French election gag sparks fun and fury on web

France tried but failed to stop premature leaks of first round presidential election results on Sunday, setting the web-warped world of Twitter alight with jibes, jokes and cryptic messages recalling coded World War Two radio communications.
Thus starts Brian Love's article, "French election gag sparks fun and fury on web" (merci à Carine).
… The warnings spurred derision and defiance with a profusion of dummy results and fun-poking messages on a micro-blogging network where national frontiers no longer exist.

"Netherlands-Hungary qualify for return leg," said one tweet in a play on the name of Socialist challenger Francois Hollande, top scorer in Sunday's vote, and the origin of second-placed President Nicolas Sarkozy's father.

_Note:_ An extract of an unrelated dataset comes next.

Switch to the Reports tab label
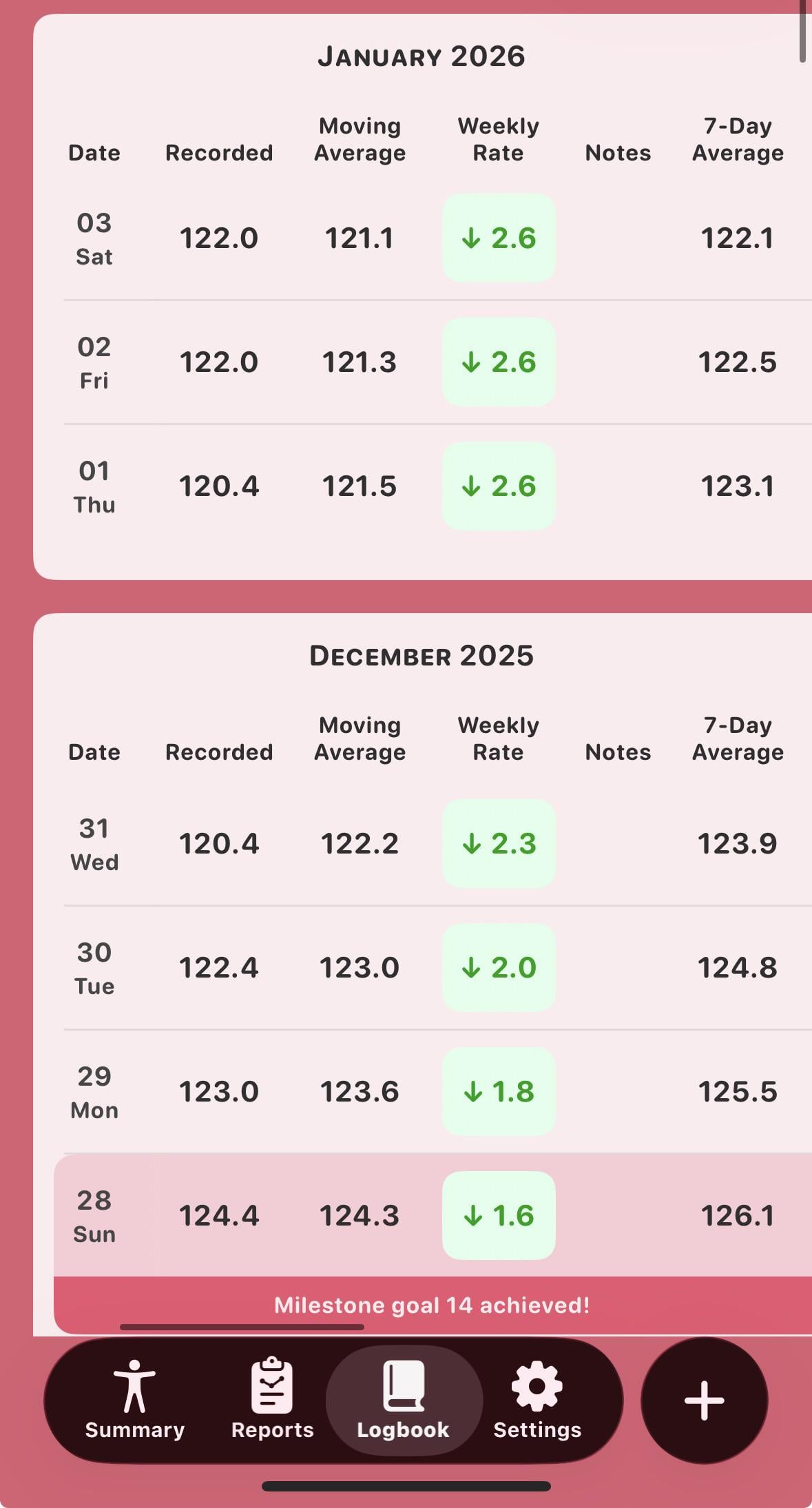Viewport: 812px width, 1508px height. pyautogui.click(x=272, y=1429)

… "According to observers returning from Syria, Russian tanks left at dawn, due to arrive in Paris at 20h (8 p.m.)," read one entry, alluding to a possible left-wing victory and closing time at polling stations.

Other aliases for Hollande included "Gouda", "The Flan", a caramel pudding that resembles one of his nicknames, and more transparently, "The Rose of Correze", combining the Socialist party logo with Hollande's rural constituency in central France.

For Sarkozy, they included "platform heels", a reference to Sarkozy's penchant for shoes that give the diminutive president a few extra centimetres in photographs, "Rolex" in a nod to his taste for flashy wristwear, and "Goulash", a Hungarian recipe.

"Daddy's girl" clearly alluded to far-right candidate Marine Le Pen, who took over from her father Jean-Marie last year as head of the anti-immigration National Front.

Firebrand leftist Jean-Luc Melenchon was branded "hot red pepper" by one micro-message sender.